A bar magnet of length 6 cm is placed in the magnetic meridian with N pole, pointing towards the geographical north. Two neutral points, separated by a distance of 8 cm are obtained on the equatorial axis of the magnet. If \( B_H = 1.2 \times 10^{-5} \, \text{T} \), then the pole strength of the magnet is

• A. 0.75 A-m\(^2\)
• B. 0.25 A-m\(^2\)
• C. 0.50 A-m\(^2\)
• D. 1.50 A-m\(^2\)

Hint:

Use the formula for the magnetic field on the equatorial axis of a dipole to find the pole strength.

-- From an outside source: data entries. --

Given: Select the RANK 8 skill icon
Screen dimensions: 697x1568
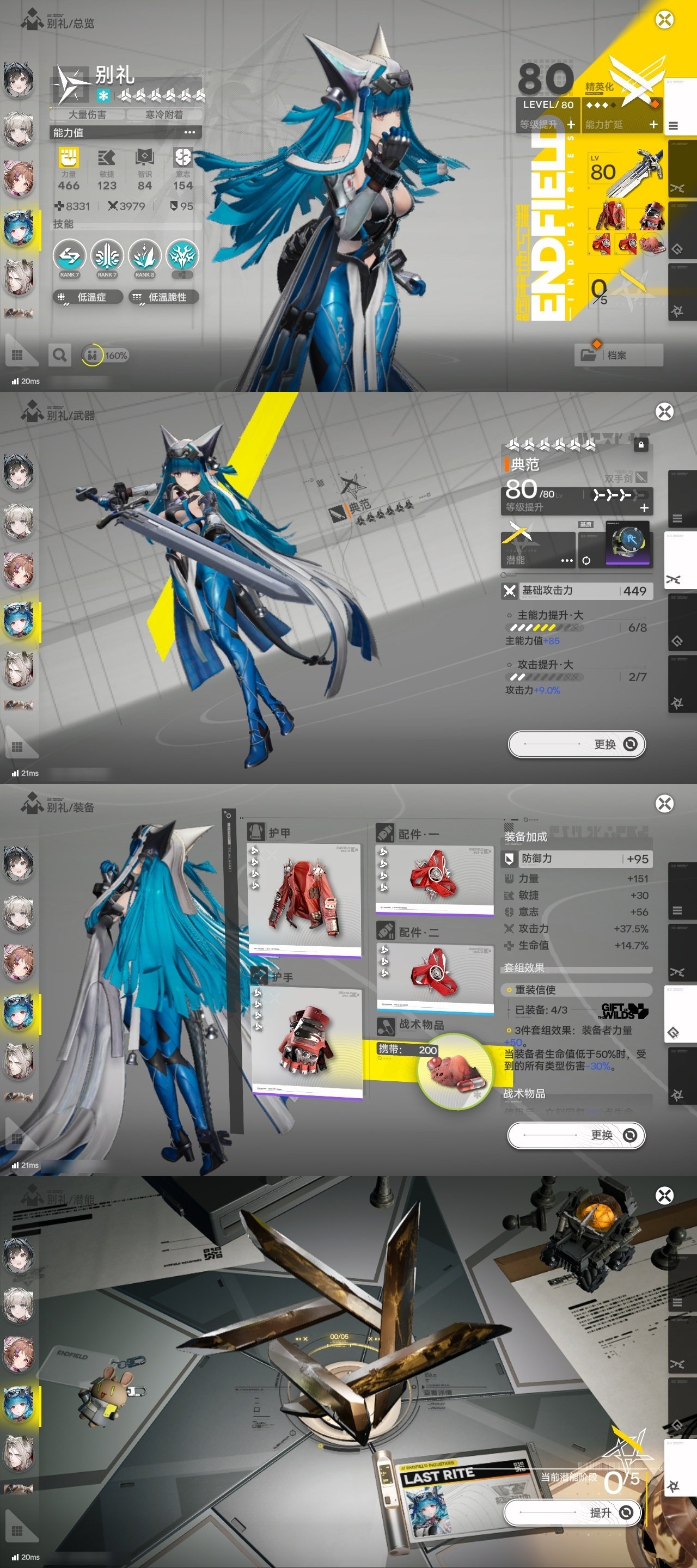Looking at the screenshot, I should [144, 256].
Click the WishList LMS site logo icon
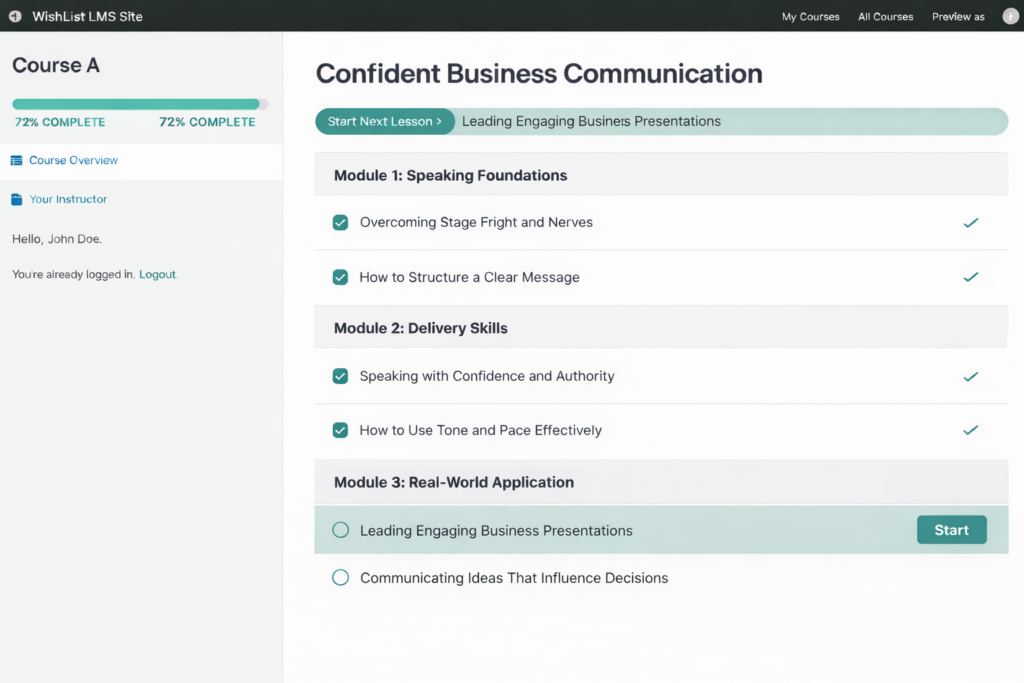 point(13,16)
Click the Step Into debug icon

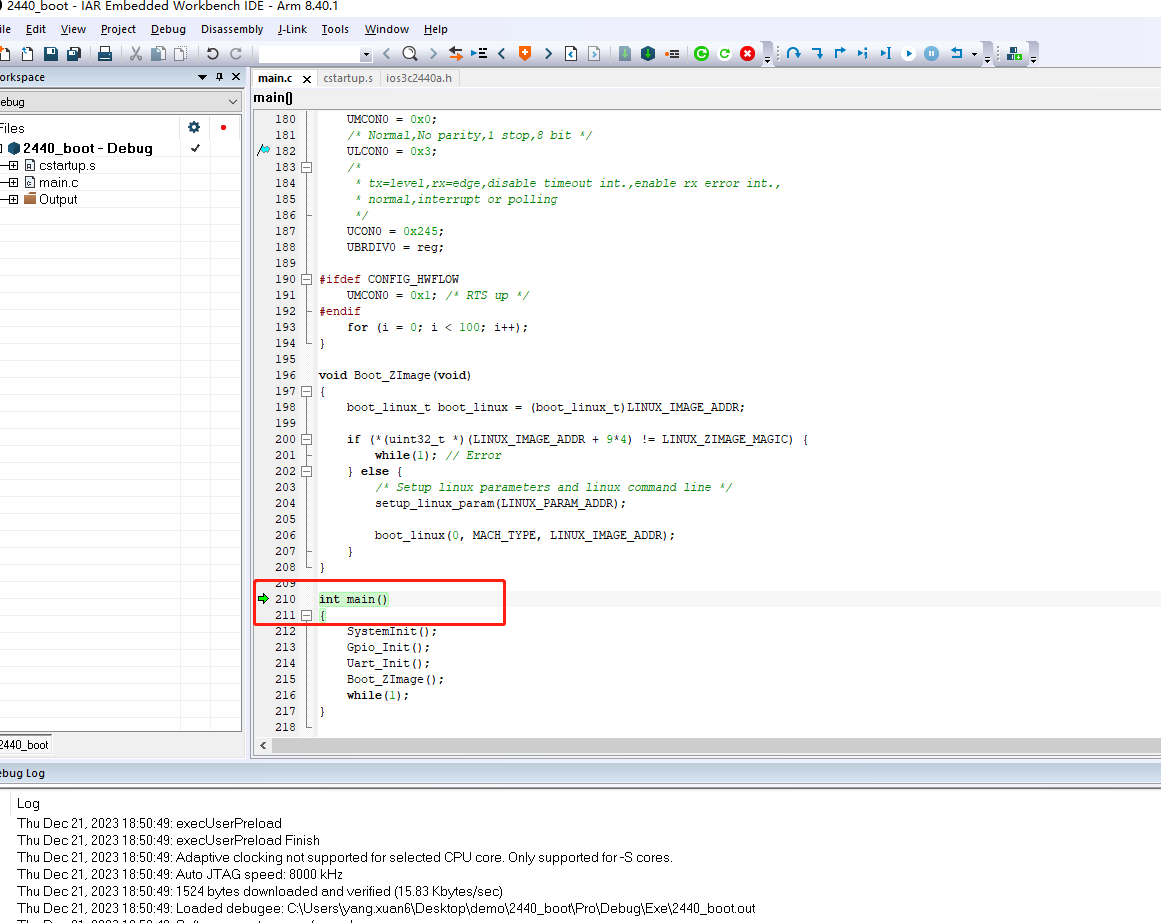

The distance between the neutral points helps determine the value.

Answer 1

The Correct Option is B

The magnetic field strength \( B_H \) at a neutral point on the equatorial axis of a dipole is given by: \[ B_H = \frac{\mu_0 m}{4\pi r^3} \] where \( m \) is the pole strength, \( r \) is the distance from the center of the magnet, and \( \mu_0 \) is the permeability of free space. Given the distance between the neutral points as 8 cm, and using the provided value of \( B_H \), we can solve for the pole strength \( m \). The result comes out to be \( 0.25 \, \text{A-m}^2 \). Therefore, the correct answer is (B).